Curious: What protocol? Middle Eastern tradition of the elder son receiving the heritage?


----------



## wsw201 (May 25, 2005)

> _Originally posted by Scott Bushey_
> "Blameless" would imply perfection. In that, I would agree. Perfection only comes from God. If the capacity of the nurture were _perfect_, the result would also be perfect.



Blameless may imply perfection, but that is not what Rayburn is getting at. 

Scott, if Zoe falls away from the faith its your fault and the Church should discipline you for it. That is what Rayburn is getting at. 

There was a family in our church who took this position to the extreme and said that one of the Elders in his previous church would be responsible for his grand kids sins, which would cause him to resign his position as Elder (BTW, the church was in Idaho, hint, hint.)


----------



## Dan.... (May 25, 2005)

> "Blameless" would imply perfection. In that, I would agree. Perfection only comes from God. If the capacity of the nurture were perfect, the result would also be perfect.
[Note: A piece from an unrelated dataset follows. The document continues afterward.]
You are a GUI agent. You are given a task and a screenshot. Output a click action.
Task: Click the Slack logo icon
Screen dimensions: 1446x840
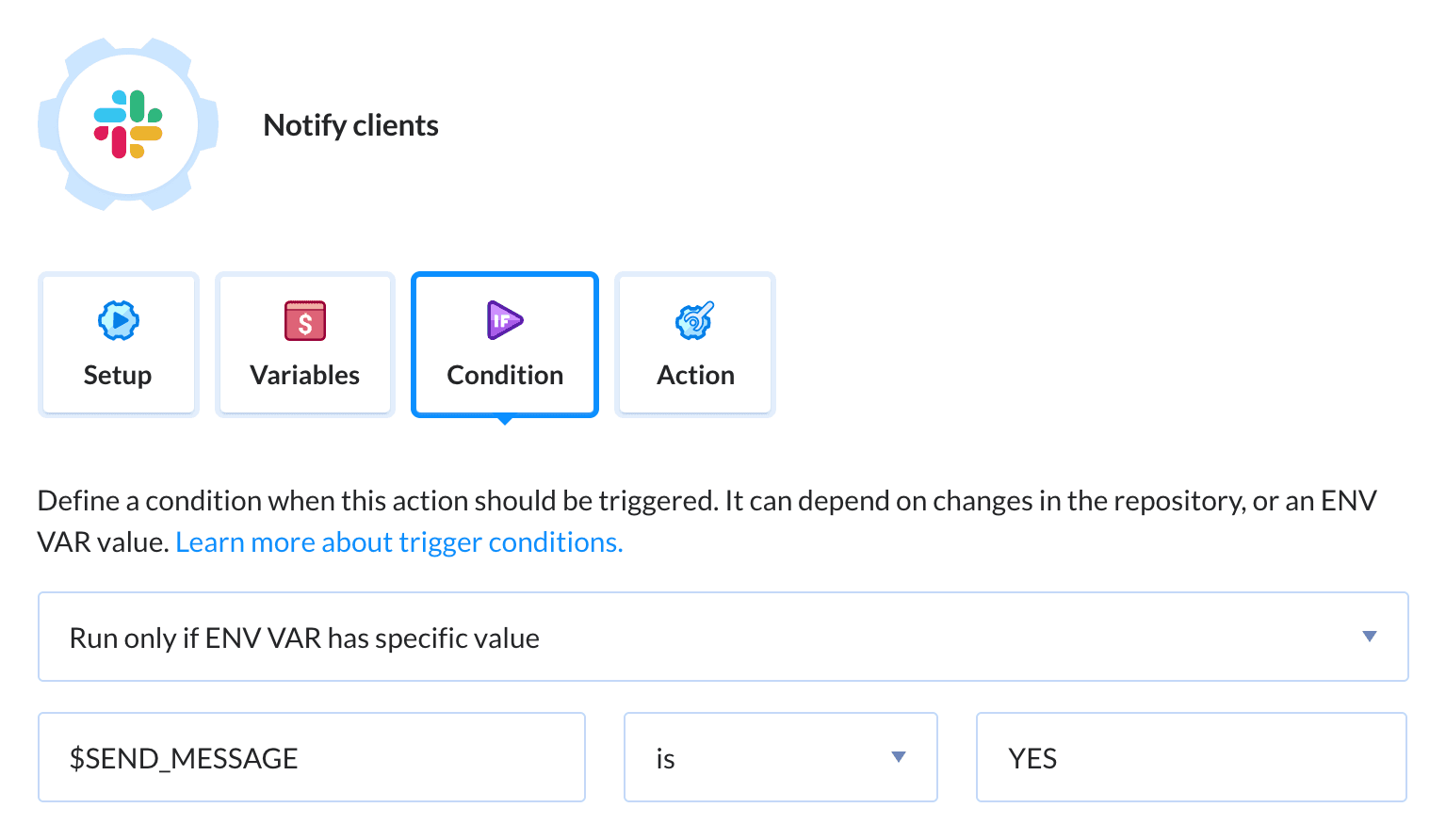pos(128,124)
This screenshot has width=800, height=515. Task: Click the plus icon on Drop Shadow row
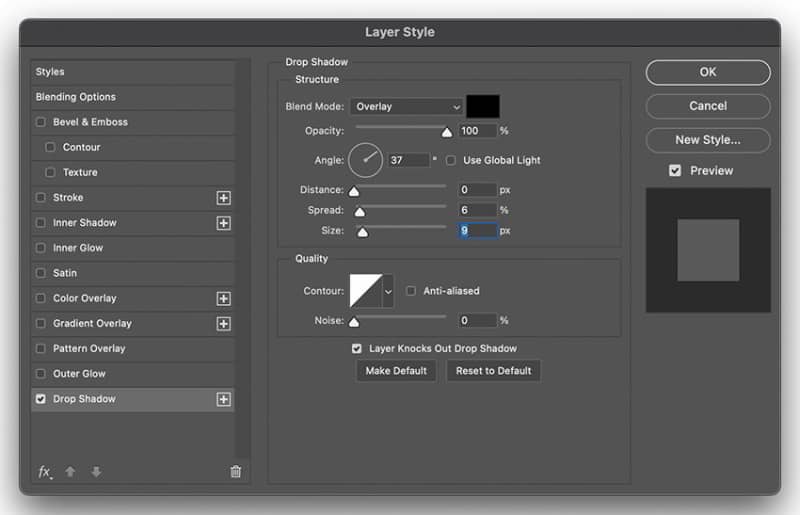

The consequence of this line of reasoning makes the promise of God practically void. "I will be a God to you and your descendants after you, so long as you perfectly nuture them." No man has ever perfectly nutured their offspring, hence, the promised reward applies to no one, not even Abraham.
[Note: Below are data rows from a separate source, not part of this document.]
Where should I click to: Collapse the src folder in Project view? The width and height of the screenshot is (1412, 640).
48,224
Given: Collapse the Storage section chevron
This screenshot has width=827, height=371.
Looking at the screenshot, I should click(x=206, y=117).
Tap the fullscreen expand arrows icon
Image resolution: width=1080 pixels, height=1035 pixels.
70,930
[Edited on 5-25-2005 by Dan....]


----------



## Scott Bushey (May 25, 2005)

> _Originally posted by Dan...._
> 
> 
> > "Blameless" would imply perfection. In that, I would agree. Perfection only comes from God. If the capacity of the nurture were perfect, the result would also be perfect.
> ...



Dan, 
The only way anyone is able to rear their children according to Gods command is with Gods help, period. That help is Perfect!


----------



## Poimen (May 25, 2005)

> _Originally posted by wsw201_
> 
> 
> > _Originally posted by Scott Bushey_
> ...



No you're wrong. The church was in Russia. 
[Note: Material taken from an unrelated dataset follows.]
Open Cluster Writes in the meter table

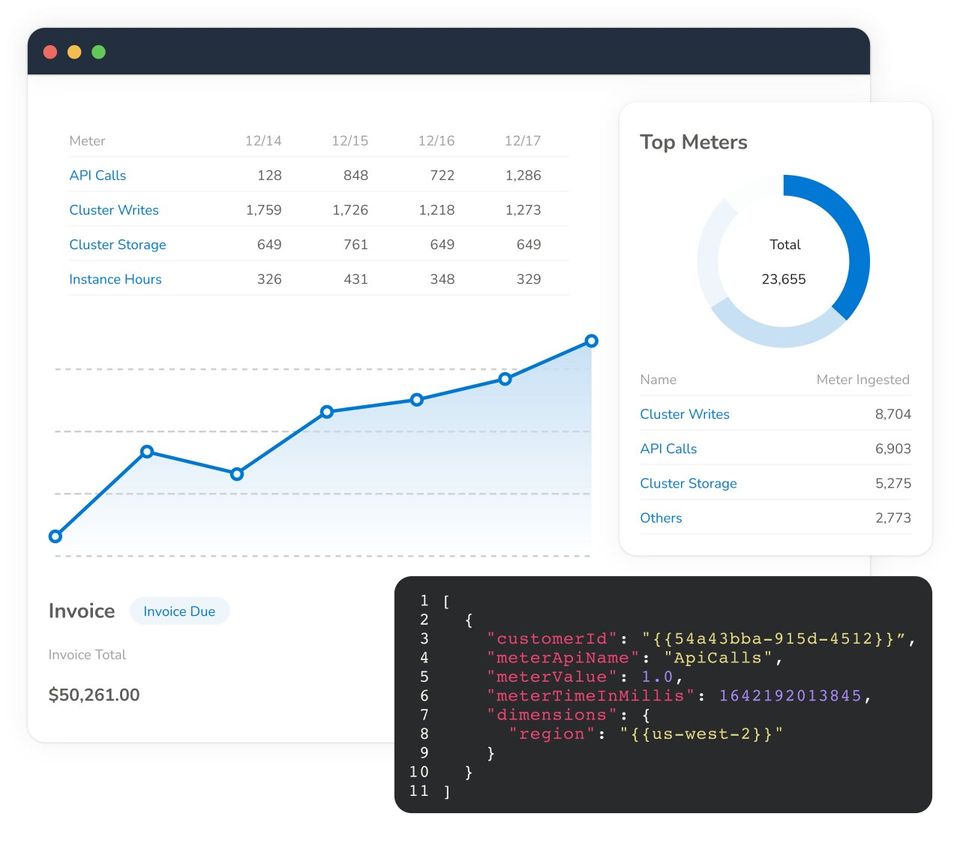click(114, 210)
[Edited on 5-25-2005 by poimen]


----------



## Scott Bushey (May 25, 2005)

> _Originally posted by poimen_
> 
> 
> > _Originally posted by wsw201_
> ...



I believe it was Moscow! :bigsmile:


----------



## Dan.... (May 25, 2005)

Adam,

Thanks for posting the article by Pastor Phillips.

That was a good read.


----------



## Scott Bushey (May 26, 2005)

> _Originally posted by poimen_
> 
> 
> > _Originally posted by Scott Bushey_
> ...



There are many references to 'first-born' in scripture..........


----------



## Poimen (May 26, 2005)

> _Originally posted by Scott Bushey_
> 
> 
> > _Originally posted by poimen_
> ...



Yes but according to God's command or NE culture? In other words, I don't see how this event is relevant to the topic at hand. But maybe I am missing something in your posts (or in scripture)...


----------



## Poimen (May 26, 2005)

And it seems to me that if Isaac knew the position of Esau in advance he should have blessed Jacob with the older's sons blessing, precisely because of what God said.


----------



## Scott Bushey (May 26, 2005)

> _Originally posted by poimen_
> And it seems to me that if Isaac knew the position of Esau in advance he should have blessed Jacob with the older's sons blessing, precisely because of what God said.



Agreed; so why did'nt he?


----------



## Poimen (May 26, 2005)

> _Originally posted by Scott Bushey_
> 
> 
> > _Originally posted by poimen_
> ...



Good question. I don't know. I could speculate and say that he favored his son Esau, whereas Rachel favored Jacob. This seems to be the most plausible explanation. This of course would be a sin, but there is no indication that Isaac knew that Jacob would have the pre-eminence since God told that to Rachel and not Isaac. Maybe she told him, but we don't know that. 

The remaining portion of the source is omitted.